I started using sklearn.naive_bayes.GaussianNB for text classification, and have been getting fine initial results. I want to use the probability returned by the classifier as a measure of confidence, but the predict_proba() method always returns "1.0" for the chosen class, and "0.0" for all the rest.
I know (from here) that "...the probability outputs from predict_proba are not to be taken too seriously", but to that extent?! The classifier can mistake finance-investing or chords-strings, but the predict_proba() output shows no sign of hesitation...
A little about the context:
- I've been using sklearn.feature_extraction.text.TfidfVectorizer for feature extraction, without, for start, restricting the vocabulary with stop_words, or min/max_df --> I have been getting very large vectors.
- I've been training the classifier on an hierarchical category tree (shallow: not more than 3 layers deep) with 7 texts (manually categorized) per category. It is, for now, flat
training: I am not taking the hierarchy into account.
The resulting GaussianNB object is very big (~300MB), and prediction is rather slow: around 1 second for one text.
Can this be related? Are the huge vectors at the root of all this?
How do I get meaningful predictions? Do I need to use a different classifier?
Here's the code I'm using:
from sklearn.feature_extraction.text import TfidfVectorizer
from sklearn.naive_bayes import GaussianNB
import numpy as np
from sklearn.externals import joblib
Vectorizer = TfidfVectorizer(input = 'content')
vecs = Vectorizer.fit_transform(TextsList) # ~2000 strings
joblib.dump(Vectorizer, 'Vectorizer.pkl')
gnb = GaussianNB()
Y = np.array(TargetList) # ~2000 categories
gnb.fit(vecs.toarray(), Y)
joblib.dump(gnb, 'Classifier.pkl')
...
#In a different function:
Vectorizer = joblib.load('Vectorizer.pkl')
Classifier = joblib.load('Classifier.pkl')
InputList = [Text] # One string
Vec = Vectorizer.transform(InputList)
Probs = Classifier.predict_proba([Vec.toarray()[0]])[0]
MaxProb = max(Probs)
MaxProbIndex = np.where(Probs==MaxProb)[0][0]

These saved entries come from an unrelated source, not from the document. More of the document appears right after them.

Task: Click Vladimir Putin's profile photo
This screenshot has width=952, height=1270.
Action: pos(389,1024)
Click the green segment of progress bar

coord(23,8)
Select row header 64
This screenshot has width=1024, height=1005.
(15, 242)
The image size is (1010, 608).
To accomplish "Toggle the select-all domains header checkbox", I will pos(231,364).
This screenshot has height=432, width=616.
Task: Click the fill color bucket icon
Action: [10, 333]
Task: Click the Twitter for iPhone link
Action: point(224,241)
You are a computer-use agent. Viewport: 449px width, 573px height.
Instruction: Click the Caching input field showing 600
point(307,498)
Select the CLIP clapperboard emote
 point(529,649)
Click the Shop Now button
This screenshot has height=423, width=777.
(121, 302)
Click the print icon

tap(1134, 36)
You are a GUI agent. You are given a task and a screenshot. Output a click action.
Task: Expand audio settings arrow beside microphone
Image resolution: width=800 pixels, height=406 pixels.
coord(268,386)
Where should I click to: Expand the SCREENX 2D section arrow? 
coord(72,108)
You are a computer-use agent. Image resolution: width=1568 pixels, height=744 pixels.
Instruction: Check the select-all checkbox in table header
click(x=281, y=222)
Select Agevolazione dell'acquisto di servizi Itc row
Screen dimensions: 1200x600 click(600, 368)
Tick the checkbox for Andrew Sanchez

Category = Classifier.classes_[MaxProbIndex]
result = (Category, MaxProb)
Update:
Following the advice below, I tried MultinomialNB & LogisticRegression. They both return varying probabilities, and are better in any way for my task: much more accurate classification, smaller objects in memory & much better speed (MultinomialNB is lightning fast!).
I now have a new problem: the returned probabilities are very small - typically in the range 0.004-0.012. This is for the predicted/winning category (and the classification is is accurate).